Mario C. Gentil / 18.02.2023
Los Fabelmans comienza con un movimiento de grúa que recoge las colas para entrar en un cine de Nueva Jersey. En el recorrido, lo que parece como una voz en off resulta ser la de un padre que le habla a su hijo temeroso ante la primera vez que acude a ver una película, en el que se detiene la cámara. Acto seguido su padre se pone a su altura, entra en el encuadre y le explica cómo funciona el cine: «son sólo fotografías pasadas muy rápido por la luz, 24 por segundo»; mientras la madre agarra al chico por los hombros atrayéndolo para sí, entra en plano agachándose igual que el padre y le dice: «las películas son sueños que nunca se te olvidan». Finalmente, la grúa reanuda el recorrido y se para en la marquesina en la que en letras gigantes se anuncia un estreno de Cecil B. DeMille del año 1952 en el que comienza la cinta de Spielberg: El mayor espectáculo del mundo.

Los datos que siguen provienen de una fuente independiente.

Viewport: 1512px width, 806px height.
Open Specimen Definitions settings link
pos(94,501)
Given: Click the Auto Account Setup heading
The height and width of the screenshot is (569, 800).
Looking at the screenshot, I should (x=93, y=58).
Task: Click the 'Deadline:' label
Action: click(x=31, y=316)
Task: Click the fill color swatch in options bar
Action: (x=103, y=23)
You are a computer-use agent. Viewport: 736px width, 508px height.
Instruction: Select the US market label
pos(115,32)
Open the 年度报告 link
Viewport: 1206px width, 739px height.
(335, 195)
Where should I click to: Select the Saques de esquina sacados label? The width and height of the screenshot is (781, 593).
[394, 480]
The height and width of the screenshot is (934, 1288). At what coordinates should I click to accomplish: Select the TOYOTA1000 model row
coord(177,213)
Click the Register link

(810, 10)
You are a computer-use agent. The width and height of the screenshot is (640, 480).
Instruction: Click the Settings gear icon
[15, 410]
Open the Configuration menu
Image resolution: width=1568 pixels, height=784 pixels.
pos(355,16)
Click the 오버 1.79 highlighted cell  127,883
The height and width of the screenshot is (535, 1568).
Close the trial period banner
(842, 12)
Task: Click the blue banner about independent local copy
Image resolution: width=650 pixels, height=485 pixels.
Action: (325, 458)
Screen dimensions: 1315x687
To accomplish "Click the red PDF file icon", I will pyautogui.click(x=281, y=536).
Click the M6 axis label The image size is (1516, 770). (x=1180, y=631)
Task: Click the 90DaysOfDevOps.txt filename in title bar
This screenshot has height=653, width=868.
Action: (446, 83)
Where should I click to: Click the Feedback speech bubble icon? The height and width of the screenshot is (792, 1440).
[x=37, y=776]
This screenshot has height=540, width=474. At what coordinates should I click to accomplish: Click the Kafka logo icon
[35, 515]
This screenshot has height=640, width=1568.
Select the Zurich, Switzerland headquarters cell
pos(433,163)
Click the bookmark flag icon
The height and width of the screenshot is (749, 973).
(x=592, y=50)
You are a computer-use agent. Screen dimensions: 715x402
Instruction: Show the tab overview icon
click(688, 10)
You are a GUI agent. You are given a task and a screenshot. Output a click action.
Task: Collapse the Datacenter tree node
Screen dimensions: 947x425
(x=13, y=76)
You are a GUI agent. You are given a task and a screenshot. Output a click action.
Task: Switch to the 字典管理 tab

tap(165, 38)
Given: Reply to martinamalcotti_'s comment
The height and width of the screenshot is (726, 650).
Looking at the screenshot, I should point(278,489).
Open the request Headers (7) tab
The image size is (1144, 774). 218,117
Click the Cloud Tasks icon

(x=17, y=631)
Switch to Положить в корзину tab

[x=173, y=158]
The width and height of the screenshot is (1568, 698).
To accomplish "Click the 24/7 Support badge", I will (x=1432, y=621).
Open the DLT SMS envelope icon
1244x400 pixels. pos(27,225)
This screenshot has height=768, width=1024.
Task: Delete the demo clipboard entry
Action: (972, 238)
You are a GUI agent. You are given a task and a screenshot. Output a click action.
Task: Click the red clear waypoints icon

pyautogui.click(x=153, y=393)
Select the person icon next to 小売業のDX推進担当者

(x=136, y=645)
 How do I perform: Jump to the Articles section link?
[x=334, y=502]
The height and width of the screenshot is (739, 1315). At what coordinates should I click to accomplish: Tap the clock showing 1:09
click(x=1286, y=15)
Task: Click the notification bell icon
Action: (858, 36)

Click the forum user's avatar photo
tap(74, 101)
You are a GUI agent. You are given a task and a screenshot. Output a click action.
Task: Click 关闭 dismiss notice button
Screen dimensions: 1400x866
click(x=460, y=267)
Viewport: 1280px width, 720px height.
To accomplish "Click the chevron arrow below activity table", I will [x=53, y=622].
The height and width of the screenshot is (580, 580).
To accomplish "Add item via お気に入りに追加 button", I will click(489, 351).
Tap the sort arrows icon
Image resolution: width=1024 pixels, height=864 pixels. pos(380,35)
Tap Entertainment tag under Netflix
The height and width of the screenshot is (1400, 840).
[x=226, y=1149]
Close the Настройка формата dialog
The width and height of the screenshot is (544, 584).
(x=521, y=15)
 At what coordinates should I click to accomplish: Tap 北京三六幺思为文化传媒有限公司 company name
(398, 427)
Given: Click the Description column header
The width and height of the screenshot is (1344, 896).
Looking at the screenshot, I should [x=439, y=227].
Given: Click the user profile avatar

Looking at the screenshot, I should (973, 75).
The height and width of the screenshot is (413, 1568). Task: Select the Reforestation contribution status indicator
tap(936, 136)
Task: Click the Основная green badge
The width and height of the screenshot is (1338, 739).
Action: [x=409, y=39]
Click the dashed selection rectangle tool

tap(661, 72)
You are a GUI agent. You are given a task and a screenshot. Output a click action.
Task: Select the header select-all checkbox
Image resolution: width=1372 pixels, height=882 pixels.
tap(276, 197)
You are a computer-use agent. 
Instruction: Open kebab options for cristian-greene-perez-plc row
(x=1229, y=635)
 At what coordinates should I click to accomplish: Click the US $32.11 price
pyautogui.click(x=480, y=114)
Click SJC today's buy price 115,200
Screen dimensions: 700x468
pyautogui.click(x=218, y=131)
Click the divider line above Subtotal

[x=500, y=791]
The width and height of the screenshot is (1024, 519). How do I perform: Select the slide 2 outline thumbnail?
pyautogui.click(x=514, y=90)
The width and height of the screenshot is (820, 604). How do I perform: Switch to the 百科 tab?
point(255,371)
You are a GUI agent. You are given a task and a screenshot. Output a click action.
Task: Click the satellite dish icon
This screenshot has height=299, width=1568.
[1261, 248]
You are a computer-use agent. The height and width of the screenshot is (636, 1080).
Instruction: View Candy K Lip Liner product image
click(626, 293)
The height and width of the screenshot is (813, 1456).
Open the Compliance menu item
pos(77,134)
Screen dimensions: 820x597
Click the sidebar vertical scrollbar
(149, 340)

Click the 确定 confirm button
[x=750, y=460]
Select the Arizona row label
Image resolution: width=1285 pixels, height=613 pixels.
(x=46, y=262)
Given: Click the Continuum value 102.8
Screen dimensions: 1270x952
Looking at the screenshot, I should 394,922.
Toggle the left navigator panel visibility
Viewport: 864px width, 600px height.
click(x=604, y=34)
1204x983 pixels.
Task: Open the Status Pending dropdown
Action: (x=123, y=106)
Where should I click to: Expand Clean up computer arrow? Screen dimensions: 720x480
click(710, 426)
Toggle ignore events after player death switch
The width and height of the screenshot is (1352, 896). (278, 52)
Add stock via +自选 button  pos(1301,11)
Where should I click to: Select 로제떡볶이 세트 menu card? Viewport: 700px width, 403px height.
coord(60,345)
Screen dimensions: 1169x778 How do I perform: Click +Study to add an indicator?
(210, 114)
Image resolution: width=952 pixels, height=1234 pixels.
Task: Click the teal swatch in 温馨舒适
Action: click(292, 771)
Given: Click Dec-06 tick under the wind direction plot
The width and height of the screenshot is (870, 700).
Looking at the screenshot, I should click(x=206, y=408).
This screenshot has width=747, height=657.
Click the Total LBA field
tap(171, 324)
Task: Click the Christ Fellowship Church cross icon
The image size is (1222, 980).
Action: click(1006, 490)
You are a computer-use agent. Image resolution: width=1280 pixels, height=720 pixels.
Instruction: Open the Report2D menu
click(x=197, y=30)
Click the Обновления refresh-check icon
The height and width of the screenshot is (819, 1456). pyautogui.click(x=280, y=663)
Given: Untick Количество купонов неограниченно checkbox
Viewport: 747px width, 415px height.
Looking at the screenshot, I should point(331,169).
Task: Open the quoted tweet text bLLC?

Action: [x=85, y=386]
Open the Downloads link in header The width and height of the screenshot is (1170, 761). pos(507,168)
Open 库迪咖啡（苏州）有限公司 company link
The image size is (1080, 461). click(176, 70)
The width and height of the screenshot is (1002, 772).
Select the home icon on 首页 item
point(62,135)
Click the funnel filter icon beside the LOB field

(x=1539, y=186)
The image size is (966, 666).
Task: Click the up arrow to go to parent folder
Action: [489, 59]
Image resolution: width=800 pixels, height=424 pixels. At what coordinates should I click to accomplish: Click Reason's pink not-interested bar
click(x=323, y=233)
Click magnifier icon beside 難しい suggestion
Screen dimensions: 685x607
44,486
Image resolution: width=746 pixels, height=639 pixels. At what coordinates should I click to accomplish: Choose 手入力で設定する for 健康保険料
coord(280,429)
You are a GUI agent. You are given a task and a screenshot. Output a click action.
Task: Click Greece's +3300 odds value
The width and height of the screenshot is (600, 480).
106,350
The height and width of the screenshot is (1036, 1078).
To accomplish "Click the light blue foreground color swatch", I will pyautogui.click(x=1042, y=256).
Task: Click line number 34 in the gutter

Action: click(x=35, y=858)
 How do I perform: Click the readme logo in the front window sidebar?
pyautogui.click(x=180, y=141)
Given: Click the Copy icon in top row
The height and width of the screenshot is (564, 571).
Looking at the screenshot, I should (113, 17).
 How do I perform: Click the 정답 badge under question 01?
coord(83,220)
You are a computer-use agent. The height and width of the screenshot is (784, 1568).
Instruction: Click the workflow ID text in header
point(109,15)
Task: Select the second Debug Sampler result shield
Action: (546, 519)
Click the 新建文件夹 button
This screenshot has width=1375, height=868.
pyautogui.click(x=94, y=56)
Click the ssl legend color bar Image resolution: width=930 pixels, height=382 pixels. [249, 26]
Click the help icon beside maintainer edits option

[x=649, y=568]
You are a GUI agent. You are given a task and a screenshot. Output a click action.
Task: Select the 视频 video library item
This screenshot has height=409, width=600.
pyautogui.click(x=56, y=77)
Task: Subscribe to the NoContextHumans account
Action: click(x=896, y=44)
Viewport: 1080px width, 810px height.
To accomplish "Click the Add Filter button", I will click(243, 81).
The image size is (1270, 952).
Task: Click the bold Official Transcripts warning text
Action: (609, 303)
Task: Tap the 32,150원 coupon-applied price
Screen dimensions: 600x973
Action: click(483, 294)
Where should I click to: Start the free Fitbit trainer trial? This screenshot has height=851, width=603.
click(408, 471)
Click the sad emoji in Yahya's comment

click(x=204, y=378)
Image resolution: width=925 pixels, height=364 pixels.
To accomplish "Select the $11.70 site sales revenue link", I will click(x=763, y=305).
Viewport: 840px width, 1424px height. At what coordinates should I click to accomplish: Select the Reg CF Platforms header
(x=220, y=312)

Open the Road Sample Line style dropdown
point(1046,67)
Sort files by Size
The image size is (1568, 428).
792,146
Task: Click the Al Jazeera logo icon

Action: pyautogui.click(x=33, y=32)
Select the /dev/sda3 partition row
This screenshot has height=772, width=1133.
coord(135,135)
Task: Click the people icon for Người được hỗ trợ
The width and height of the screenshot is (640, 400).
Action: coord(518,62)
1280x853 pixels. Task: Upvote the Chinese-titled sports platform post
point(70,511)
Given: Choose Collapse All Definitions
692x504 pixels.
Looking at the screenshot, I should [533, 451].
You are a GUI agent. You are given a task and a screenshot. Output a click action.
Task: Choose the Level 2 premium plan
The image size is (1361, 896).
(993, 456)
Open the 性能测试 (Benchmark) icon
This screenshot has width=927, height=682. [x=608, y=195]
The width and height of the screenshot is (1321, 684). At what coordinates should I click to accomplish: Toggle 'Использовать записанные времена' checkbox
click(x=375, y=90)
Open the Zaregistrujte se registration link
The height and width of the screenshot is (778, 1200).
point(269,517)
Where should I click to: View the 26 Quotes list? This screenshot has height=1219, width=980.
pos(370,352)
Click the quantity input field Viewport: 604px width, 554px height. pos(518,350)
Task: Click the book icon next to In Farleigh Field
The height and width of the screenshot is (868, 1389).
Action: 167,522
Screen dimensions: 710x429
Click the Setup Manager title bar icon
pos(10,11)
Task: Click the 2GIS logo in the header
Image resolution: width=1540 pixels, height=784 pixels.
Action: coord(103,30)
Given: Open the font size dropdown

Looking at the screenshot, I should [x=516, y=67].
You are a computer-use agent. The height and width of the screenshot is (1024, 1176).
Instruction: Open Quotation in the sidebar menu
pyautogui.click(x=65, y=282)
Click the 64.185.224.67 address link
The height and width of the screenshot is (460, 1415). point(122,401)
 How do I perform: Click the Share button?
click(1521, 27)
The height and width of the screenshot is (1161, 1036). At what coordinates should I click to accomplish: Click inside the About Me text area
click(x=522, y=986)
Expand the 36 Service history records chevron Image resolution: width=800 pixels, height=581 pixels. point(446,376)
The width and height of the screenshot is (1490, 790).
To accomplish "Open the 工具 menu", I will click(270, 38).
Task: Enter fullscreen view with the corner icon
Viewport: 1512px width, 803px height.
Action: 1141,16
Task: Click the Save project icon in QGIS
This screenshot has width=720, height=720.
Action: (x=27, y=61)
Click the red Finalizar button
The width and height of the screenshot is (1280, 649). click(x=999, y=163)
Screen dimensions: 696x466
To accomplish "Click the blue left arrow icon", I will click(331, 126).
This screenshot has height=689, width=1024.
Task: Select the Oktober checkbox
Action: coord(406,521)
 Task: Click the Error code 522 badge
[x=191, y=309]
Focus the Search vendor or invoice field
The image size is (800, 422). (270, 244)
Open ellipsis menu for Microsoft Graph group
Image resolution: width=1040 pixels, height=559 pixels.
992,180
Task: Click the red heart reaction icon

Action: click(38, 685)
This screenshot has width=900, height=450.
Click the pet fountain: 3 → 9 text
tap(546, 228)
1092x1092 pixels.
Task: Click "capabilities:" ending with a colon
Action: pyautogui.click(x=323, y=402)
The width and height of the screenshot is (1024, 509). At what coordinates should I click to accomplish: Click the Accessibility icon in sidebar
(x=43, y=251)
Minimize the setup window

Este plano introductorio nos resume toda la película: está perfumado con el aroma clásico del que se va a ver impregnado todo el metraje; rebela las identidades de los tres personajes; anuncia la doble mirada que puede tener el milagro del hecho fílmico (técnica y artística), así como que hace también un compendio de las virtudes del cine del propio Spielberg. La cinta supone tanto un testimonio con tintes autobiográficos como una abierta declaración de amor al arte de la cinematografía. En esta doble hélice entroncada que supone el A.D.N. del cine, tanto el dominio de los apartados técnicos como la genialidad artística están simbolizados en las figuras de sus padres: él un cerebro de la computación que trabaja para IBM, que realiza un innegable esfuerzo por su trabajo y que es solidario; ella, una mujer díscola con mucha sensibilidad y aptitud tocando el piano, algo egoísta, pero a su vez muy alentadora, comunicativa, y una persona muy incomprendida.
Desde este enfoque se puede hacer una doble lectura de la cinta: en una de ellas vemos sin obstáculos la perpetua lucha entre la practicidad y la vocación, una de las grandes elecciones vitales que todos debemos pasar y en las que el mundo se divide. En la segunda, y que supone un paso más, cómo ambas se tienen que dar en el mundo del cine para que se posibilite. Esto nos lleva a la mirada de Spielberg y a la senda de su propio cine, que siempre ha ido en un equilibrado balance: entre el entretenimiento que posibilita sueños, y una marca autoral con sus significados. Significados que a la vez resultan prácticos para el público en forma de moraleja, como práctica es la mágica construcción de diversas películas donde la creación fílmica es el resultado de un ingenioso andamiaje, más moderno, pero que tiene la misma esencia de Méliès. Se desliza también una bonita reflexión sobre cómo una película puede crear desde el artificio imágenes irreales que nos conmuevan, o cómo, por el contrario, el cine puede captar realidades que si no se enfocan con un objetivo pasan desapercibidas delante de nuestros ojos.
Aun con todo, podemos encuadrar Los Fabelmans en su filmografía bajo el mal utilizado tópico como “menor”; pero de esas selecciones menores nada despreciables que todo cineasta tiene y donde hay oro y sorpresas que, escondidos, se desvelan en ciertos momentos. Esta no es una cinta épica ni que alcance las cotas de su época dorada, que abrió en 1975 con Tiburón, y que cerró en 1993 con Jurassic Park y La lista de Schindler, donde E.T. (1982), La trilogía de Indiana Jones (1981, 1984, 1989) o El color púrpura (1985), entre otras, certificaron la apoteosis de Spielberg al olimpo del arte audiovisual, generando a la vez una vastísima religión de fieles. Sino que resulta una mirada a sí mismo, hacia el cine y hacia su cine. No es un canto de cisne, ni mucho menos, pero sí una obra planeada en la nostalgia. Da la sensación de que Spielberg quería dejar este volumen en la repisa del conjunto de su obra como muestra; para coleccionarla, para atesorarla, para utilizarla como álbum fotográfico al que acudir cuando los recuerdos distantes pidan paso. Asimismo, en ella, según el grado de cinefilia del espectador se reconocerán los guiños a los Lumière, a William Wellman, a John Ford… y a Steven Spielberg. Se ganó hace tiempo hacerse una película así.